Ophcrack's guidance window displaying a guide to using the software

Ophcrack includes a Help button that guides you through the program, but it expects some prior knowledge of cracking tool fundamentals (Image credit: Objectif Sécurité)

Ophcrack has very limited support. You’re expected to learn how to use the software yourself. There is, however, an FAQ page, a how-to document, and an inactive forum to help you.

The how-to document is well written, but it assumes you already know how to use third-party tools like phdump or fgdump to dump the SAM of a Windows system, so you may need to do some additional research.

The competition

Kon-Boot is an alternative to Ophcrack that’s a little easier to use. Instead of recovering the Windows password, it bypasses this altogether so you can gain access to your PC. It’s a commercial product that costs $25 for a personal license or $75 for a commercial license.
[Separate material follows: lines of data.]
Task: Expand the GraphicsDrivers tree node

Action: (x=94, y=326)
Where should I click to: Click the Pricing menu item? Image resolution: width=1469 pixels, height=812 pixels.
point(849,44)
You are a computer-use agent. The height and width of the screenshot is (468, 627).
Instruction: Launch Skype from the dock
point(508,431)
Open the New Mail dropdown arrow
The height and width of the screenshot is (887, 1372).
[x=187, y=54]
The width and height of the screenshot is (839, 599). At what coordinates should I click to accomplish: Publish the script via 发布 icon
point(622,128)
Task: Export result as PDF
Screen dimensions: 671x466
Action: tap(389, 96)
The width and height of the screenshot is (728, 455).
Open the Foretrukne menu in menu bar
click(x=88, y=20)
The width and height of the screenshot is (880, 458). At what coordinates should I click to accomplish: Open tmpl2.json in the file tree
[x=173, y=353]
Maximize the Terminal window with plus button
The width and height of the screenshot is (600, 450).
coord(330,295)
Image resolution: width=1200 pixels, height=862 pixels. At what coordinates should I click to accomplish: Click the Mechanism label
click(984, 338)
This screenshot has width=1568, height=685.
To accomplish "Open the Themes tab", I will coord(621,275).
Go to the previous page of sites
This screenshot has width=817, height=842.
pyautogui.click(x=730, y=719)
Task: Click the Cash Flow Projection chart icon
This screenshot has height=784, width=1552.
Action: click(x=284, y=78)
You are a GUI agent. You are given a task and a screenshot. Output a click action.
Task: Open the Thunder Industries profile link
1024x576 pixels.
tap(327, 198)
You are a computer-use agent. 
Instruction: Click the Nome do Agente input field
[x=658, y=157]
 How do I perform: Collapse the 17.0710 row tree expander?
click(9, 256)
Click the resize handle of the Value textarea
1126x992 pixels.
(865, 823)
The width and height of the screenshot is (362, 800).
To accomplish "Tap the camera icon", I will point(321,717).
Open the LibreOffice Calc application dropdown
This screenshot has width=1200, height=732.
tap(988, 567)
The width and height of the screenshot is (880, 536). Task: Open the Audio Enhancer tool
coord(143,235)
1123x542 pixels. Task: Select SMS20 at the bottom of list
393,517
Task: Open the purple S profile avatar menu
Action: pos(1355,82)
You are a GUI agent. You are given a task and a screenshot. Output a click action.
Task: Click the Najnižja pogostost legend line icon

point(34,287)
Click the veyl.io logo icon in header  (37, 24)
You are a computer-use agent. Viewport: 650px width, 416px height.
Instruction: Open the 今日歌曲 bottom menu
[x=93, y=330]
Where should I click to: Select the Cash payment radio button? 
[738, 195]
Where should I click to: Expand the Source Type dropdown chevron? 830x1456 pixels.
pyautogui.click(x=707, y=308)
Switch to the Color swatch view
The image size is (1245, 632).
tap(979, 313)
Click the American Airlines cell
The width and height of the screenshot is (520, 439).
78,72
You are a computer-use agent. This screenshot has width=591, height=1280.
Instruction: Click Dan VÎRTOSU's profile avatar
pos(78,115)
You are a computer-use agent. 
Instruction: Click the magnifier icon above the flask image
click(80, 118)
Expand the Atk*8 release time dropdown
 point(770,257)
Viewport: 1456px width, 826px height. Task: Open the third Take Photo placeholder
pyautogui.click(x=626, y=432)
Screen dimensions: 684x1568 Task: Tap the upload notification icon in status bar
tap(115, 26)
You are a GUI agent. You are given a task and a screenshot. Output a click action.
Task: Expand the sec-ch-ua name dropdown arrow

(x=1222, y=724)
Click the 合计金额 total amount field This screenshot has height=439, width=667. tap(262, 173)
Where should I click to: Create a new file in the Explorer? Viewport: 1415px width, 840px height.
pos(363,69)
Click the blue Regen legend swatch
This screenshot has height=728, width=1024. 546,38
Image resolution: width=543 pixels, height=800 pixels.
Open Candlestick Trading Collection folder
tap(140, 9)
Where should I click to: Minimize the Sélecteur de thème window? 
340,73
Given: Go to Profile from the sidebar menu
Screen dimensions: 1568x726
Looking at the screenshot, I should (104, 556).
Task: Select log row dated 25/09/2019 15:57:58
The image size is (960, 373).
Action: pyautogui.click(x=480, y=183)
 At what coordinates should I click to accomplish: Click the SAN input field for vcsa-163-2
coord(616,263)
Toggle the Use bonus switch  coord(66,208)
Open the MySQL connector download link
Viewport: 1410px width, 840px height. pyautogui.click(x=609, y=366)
PassFab 4WinKey is another alternative product that lets you reset your Windows password. Again, it’s easier to use than Ophcrack, if all you want to do is access a Windows computer you don’t know the password for. However, it’s a paid product, starting at $19.95.

Final verdict

Ophcrack has long been one of the most popular Windows login-cracking tools, and for good reason. Its rainbow table approach means you can use it to crack simple passwords exceedingly quickly, or complex passwords over several hours.

It’s not a simple tool to get started with, as you’ll need to perform some additional steps to get it working. But once you’ve got a handle on how it works, it’ll remain a useful tool for any time you need to recover a Microsoft Windows login password.

The Verdict
3.5

out of 5

Ophcrack review

Ophcrack isn’t the most accessible tool, but it’s a tried-and-true free method of recovering a forgotten Windows login password.